# No Crimson Trace for my Loaded MC Operator



## plentyofpaws (Nov 7, 2008)

Called CT and inquired, nope they don't make a CT for my gun. Now it's a thought process, do I sell the SA and buy a Kimber! Decisions, decisions!


----------



## VAMarine (Dec 25, 2008)

As I posted to the other thread, you need to be specific with them on the terminology, they probably thought you were talking about the EMP.

I just called them and re verified, the Officer's Model grips WILL fit your Micro.


----------



## VAMarine (Dec 25, 2008)

Can anyone tell me what's wrong with this picture from the Crimson Trace website?










I'll give you a hint, look at the make of the gun and compare it to the "Fits models"


----------



## plentyofpaws (Nov 7, 2008)

VAMarine said:


> Can anyone tell me what's wrong with this picture from the Crimson Trace website?
> 
> 
> 
> ...


Thanks VA. I will call them and ask.
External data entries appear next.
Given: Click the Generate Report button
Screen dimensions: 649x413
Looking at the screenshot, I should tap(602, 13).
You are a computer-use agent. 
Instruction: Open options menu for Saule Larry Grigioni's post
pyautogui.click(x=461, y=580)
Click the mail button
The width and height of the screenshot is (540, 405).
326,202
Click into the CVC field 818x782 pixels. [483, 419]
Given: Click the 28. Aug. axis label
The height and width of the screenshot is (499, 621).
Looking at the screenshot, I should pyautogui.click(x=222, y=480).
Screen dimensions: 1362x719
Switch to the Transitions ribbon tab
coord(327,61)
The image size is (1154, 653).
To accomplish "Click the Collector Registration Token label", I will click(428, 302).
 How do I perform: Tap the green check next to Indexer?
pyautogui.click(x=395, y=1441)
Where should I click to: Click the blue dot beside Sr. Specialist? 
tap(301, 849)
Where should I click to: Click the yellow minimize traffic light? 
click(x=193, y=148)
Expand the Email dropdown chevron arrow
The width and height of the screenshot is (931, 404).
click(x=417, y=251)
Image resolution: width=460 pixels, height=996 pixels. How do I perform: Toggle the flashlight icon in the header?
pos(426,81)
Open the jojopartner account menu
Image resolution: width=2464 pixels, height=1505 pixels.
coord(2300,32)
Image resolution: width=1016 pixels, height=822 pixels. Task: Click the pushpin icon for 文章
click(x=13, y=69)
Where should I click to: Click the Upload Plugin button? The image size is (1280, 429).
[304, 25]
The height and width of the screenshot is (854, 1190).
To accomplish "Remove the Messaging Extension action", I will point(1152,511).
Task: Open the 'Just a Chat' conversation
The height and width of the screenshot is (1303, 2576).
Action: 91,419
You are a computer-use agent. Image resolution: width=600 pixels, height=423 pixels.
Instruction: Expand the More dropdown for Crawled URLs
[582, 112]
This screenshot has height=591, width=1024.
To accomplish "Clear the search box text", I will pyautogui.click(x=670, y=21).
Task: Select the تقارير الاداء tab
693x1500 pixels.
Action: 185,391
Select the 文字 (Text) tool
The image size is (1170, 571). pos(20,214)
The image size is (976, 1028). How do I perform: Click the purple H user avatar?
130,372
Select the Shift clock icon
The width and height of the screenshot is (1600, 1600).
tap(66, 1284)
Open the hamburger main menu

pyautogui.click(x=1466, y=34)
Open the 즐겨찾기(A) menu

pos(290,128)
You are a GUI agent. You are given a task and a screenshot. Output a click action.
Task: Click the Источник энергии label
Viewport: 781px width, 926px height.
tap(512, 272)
Do you know who you spoke with?


----------



## VAMarine (Dec 25, 2008)

plentyofpaws said:


> Thanks VA. I will call them and ask. Do you know who you spoke with?


Couldn't under stand the name, just tell them that you have a Loaded *Micro* *Compact*, the standard 3" 1911 in .45. *NOT an EMP or MC Operator*, remember the "MC" Operator is a 5" gun. Your gun has the standard Officers size grip with bushings 2-11/16" apart, you want wither the model 404 or 304 pending on type of activation preferred.


----------